** PASSAGE follows **

“As a child his mom worked long hours to pay the monthly bills.”

Speaking of child labor.

My student wasn’t, though; she just suffered from that old malady, Dangling Modifier.

I can’t overlook the reference to the subject’s “mom,” of course. I have had students write about “Hamlet’s dad’s ghost” and about Beowulf’s battle with “Grendel’s mom.” Students seem lately not to want to write “father” or “mother.” I used to try to joke about it, suggesting that maybe they didn’t want to write “mother” because they thought it was only half a word—but those cool days are gone, and nobody gets the joke anymore…. At least, though, my arch little joke was SOME explanation for their juvenile phrasing; now I have none. Where is the sense of tone? Where is the instinct to suit one’s diction to one’s audience and purpose? Not there, evidently. All of literature is suburbanized, if not downright infantilized, by this invasion by the diminutive into serious discourse. Of course the students can’t be blamed, when grown women introduce themselves in commercials with “I’m a Mom…” (Sometimes it sounds like “Ommamom,” which might be a mystical salutation but I don’t think so.)

** End of PASSAGE **

→ EXERCISE
What malady does the passage say the student suffered from? The records have no connection to the passage.

** DATA follows **

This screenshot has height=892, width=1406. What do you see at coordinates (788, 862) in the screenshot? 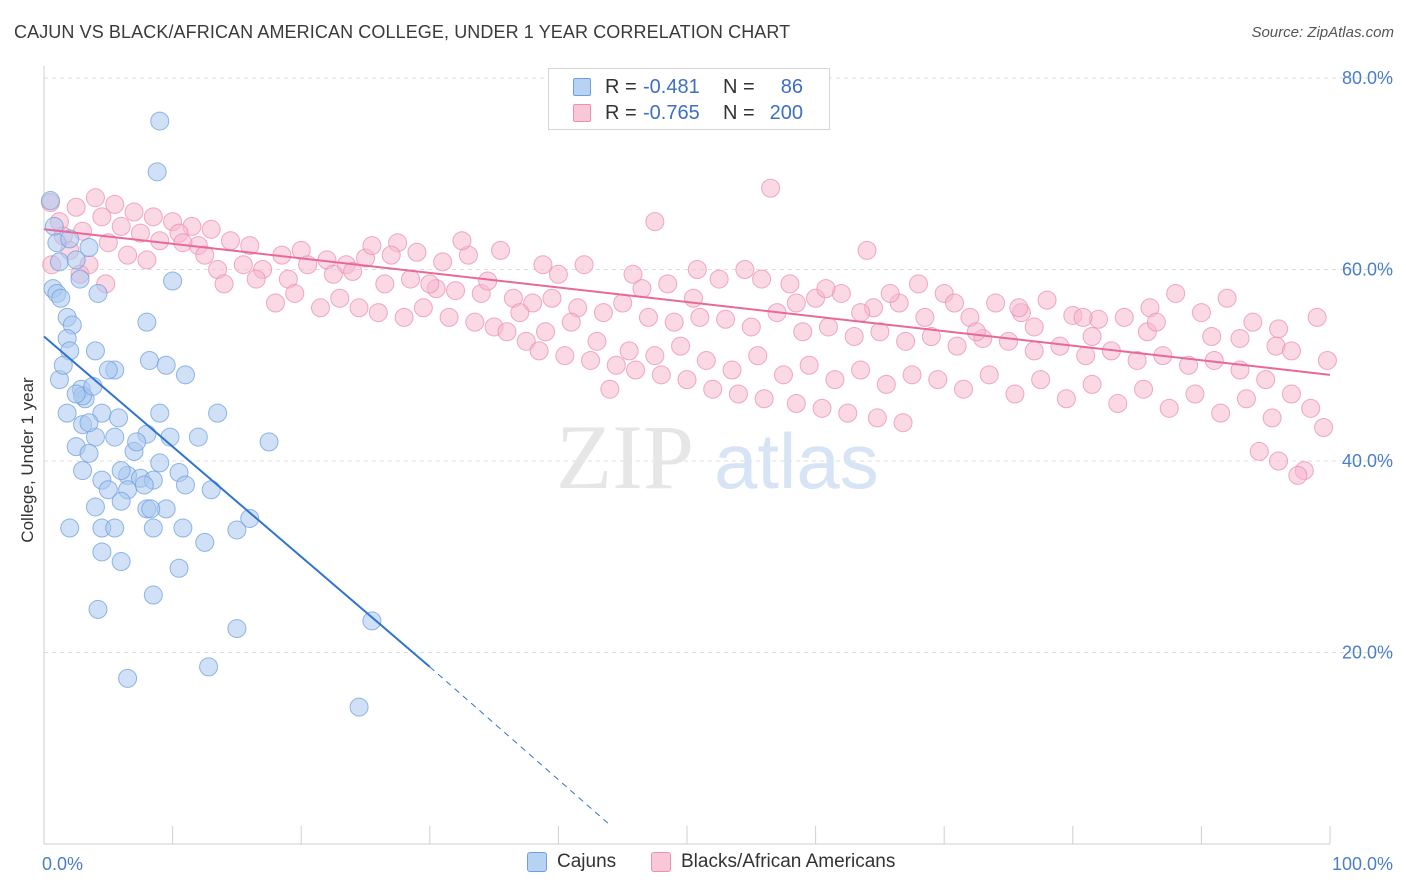
I see `legend-label-blacks: Blacks/African Americans` at bounding box center [788, 862].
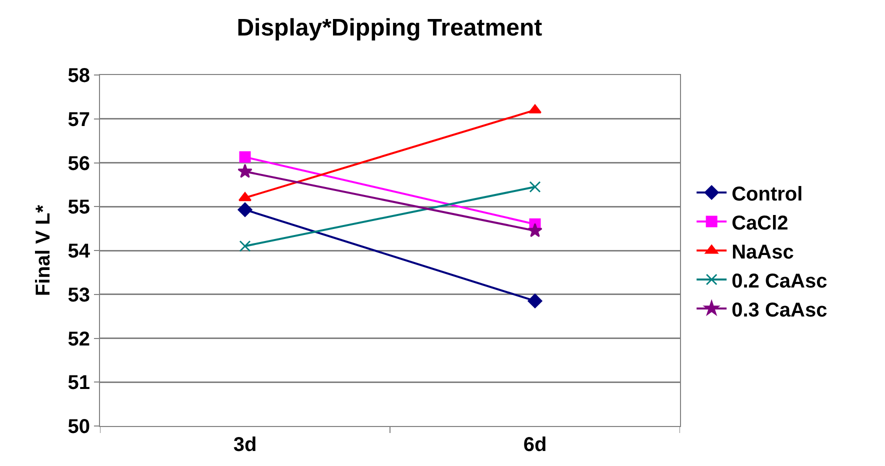  I want to click on x-tick-label: 6d, so click(535, 445).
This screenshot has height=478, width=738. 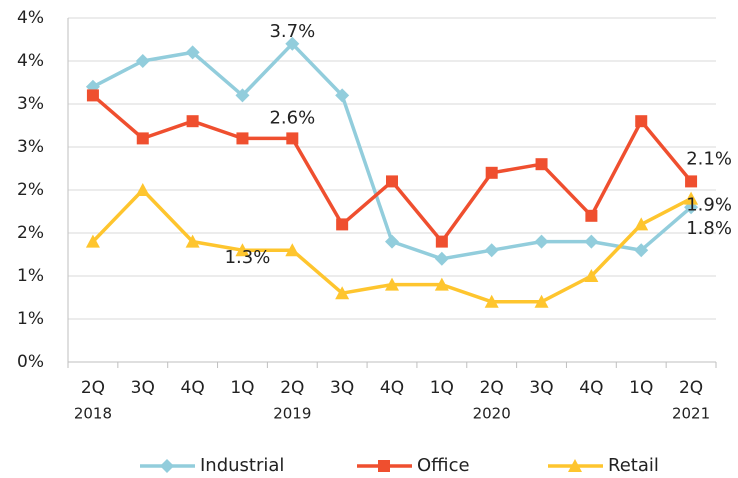 I want to click on data-label: 1.3%, so click(x=248, y=258).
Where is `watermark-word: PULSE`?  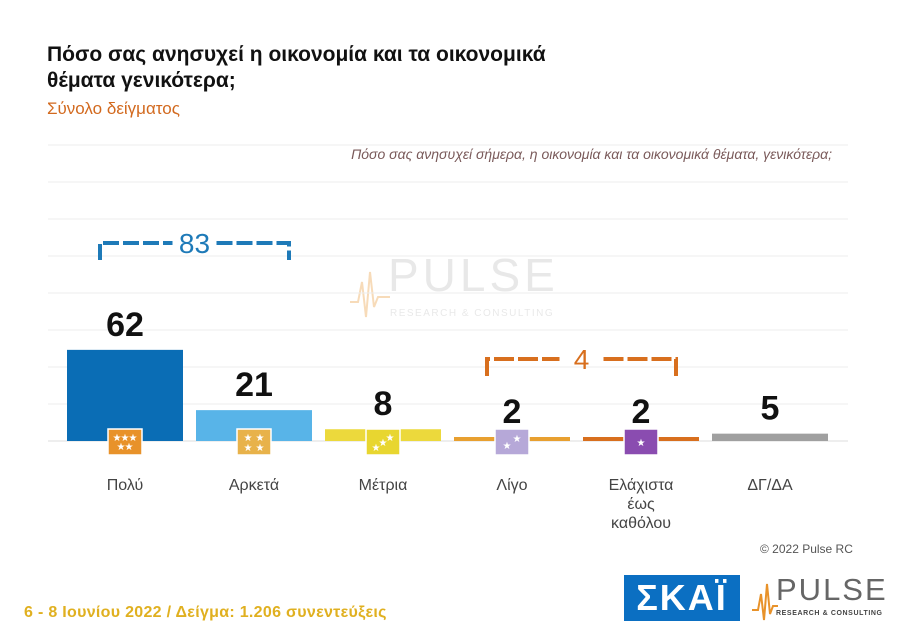 watermark-word: PULSE is located at coordinates (474, 275).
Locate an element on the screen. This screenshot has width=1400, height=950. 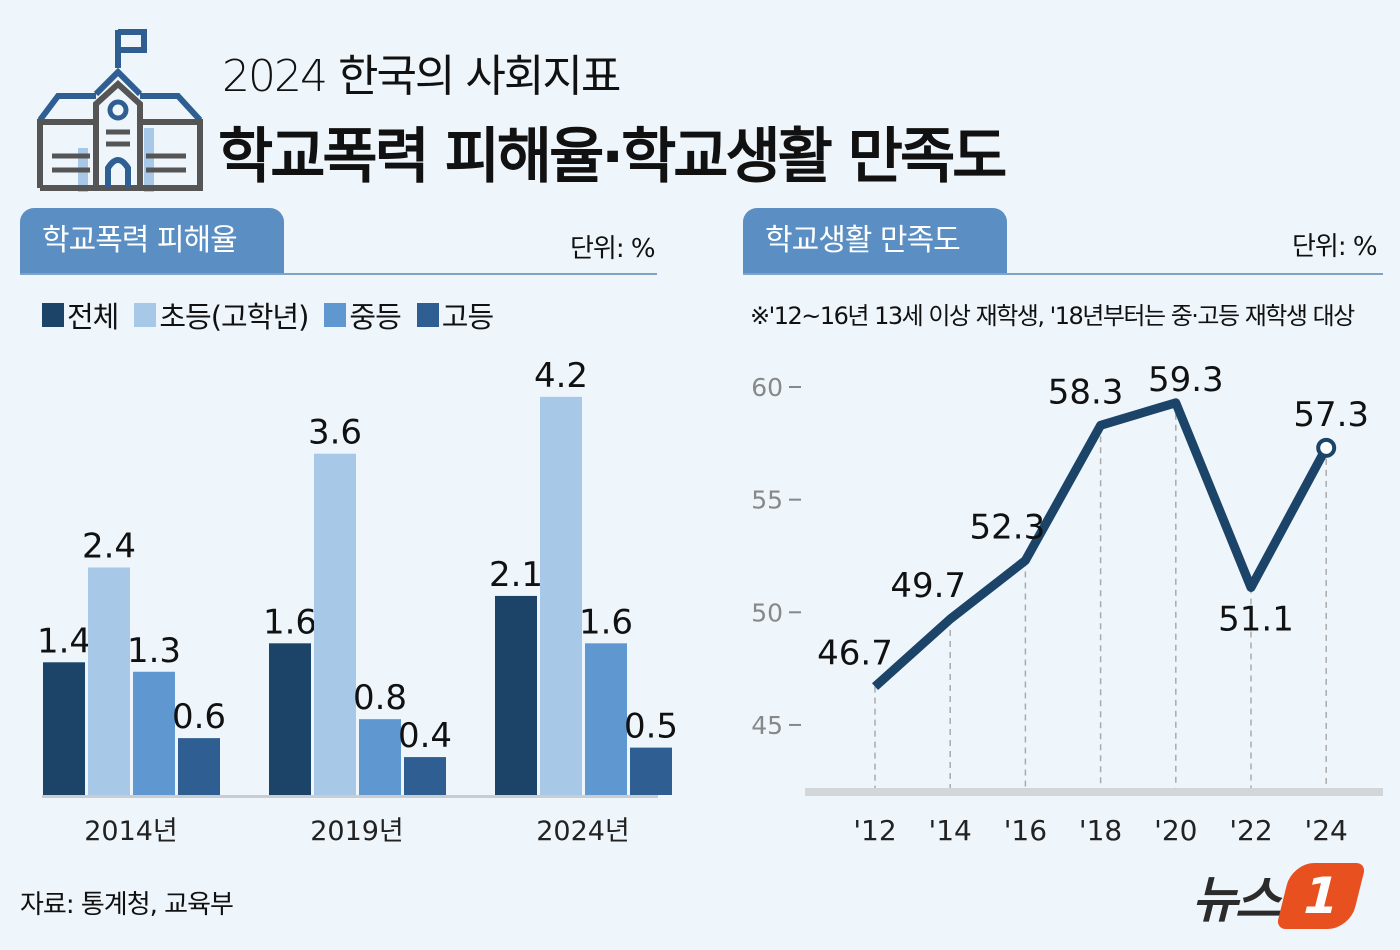
legend-item: 전체 is located at coordinates (80, 315).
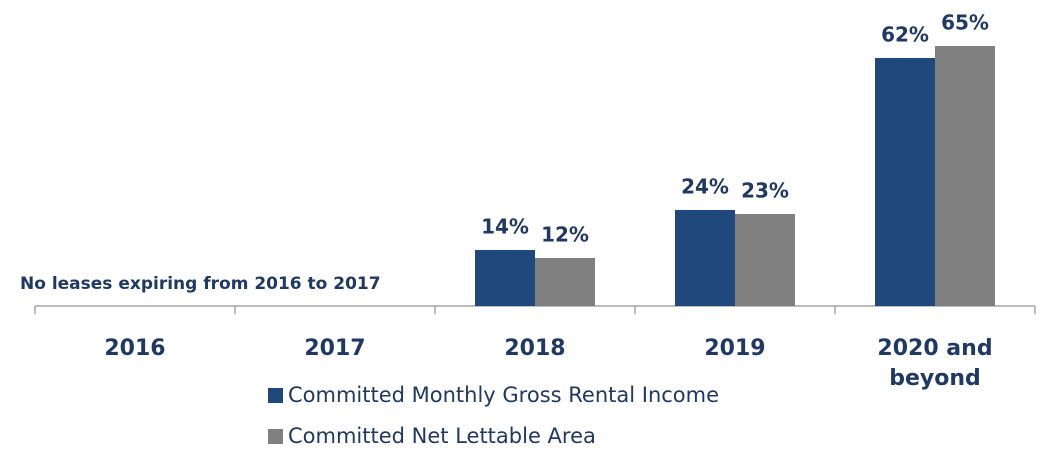  Describe the element at coordinates (505, 227) in the screenshot. I see `data-label: 14%` at that location.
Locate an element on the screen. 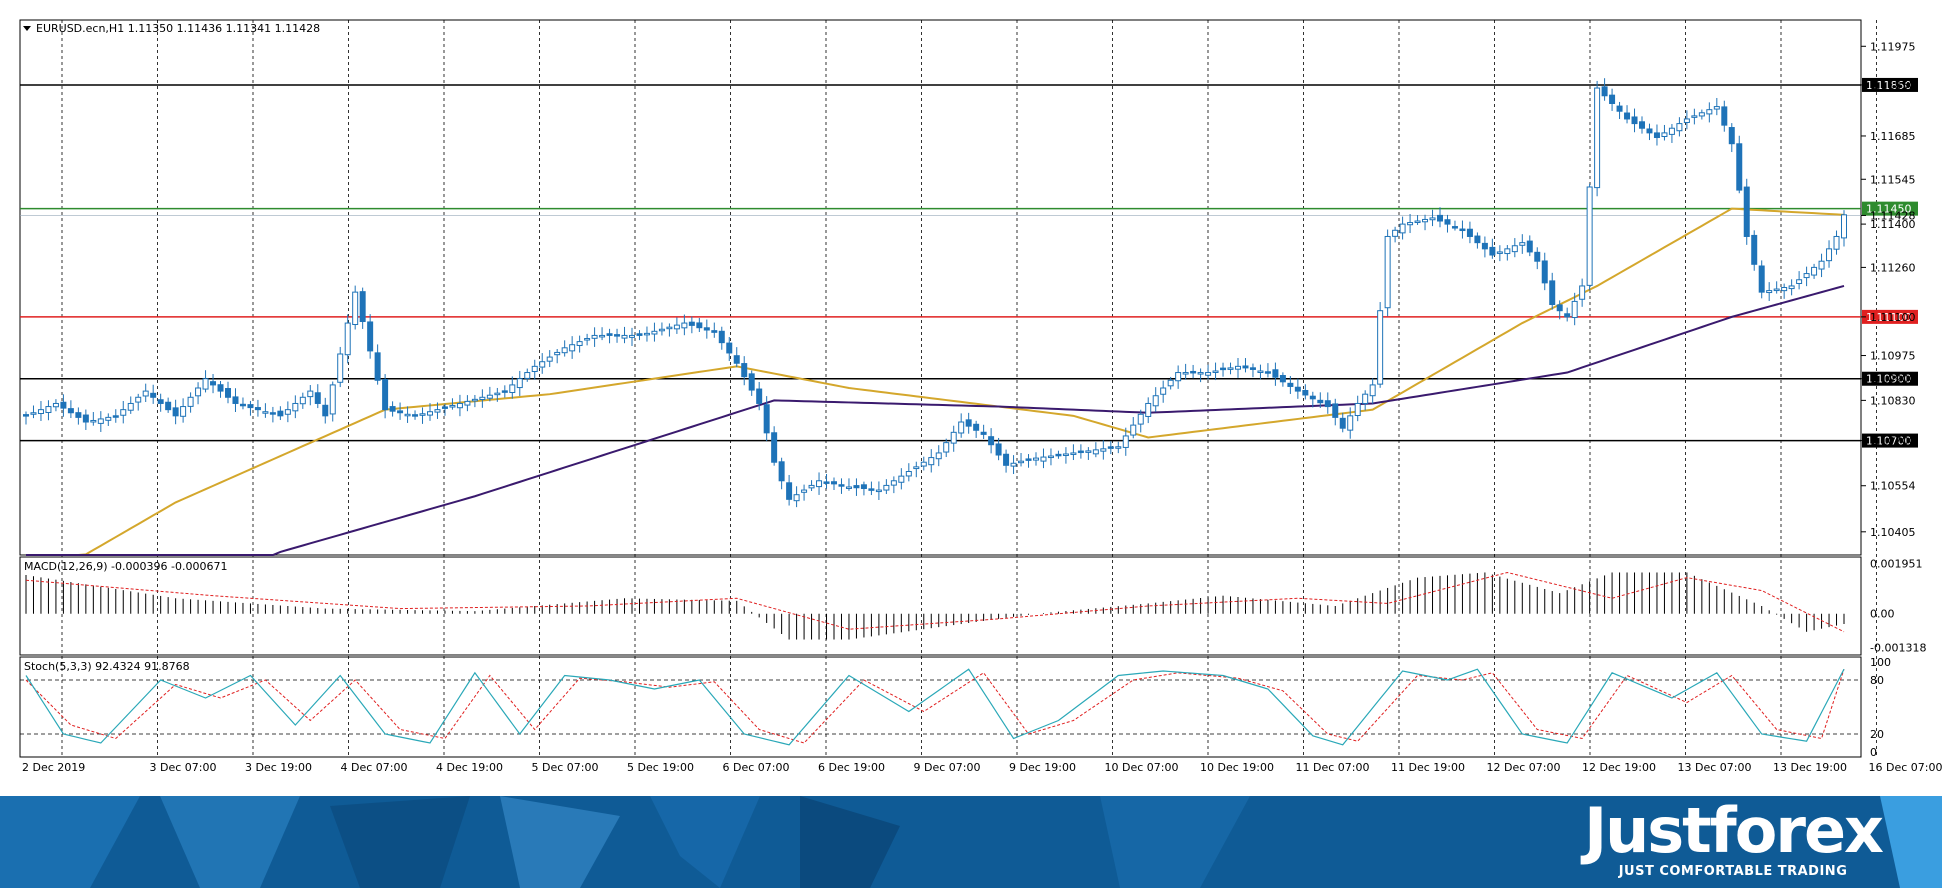  x-tick-label: 16 Dec 07:00 is located at coordinates (1906, 768).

** End of DATA **

→ RESPONSE TO THIS EXERCISE
Dangling Modifier.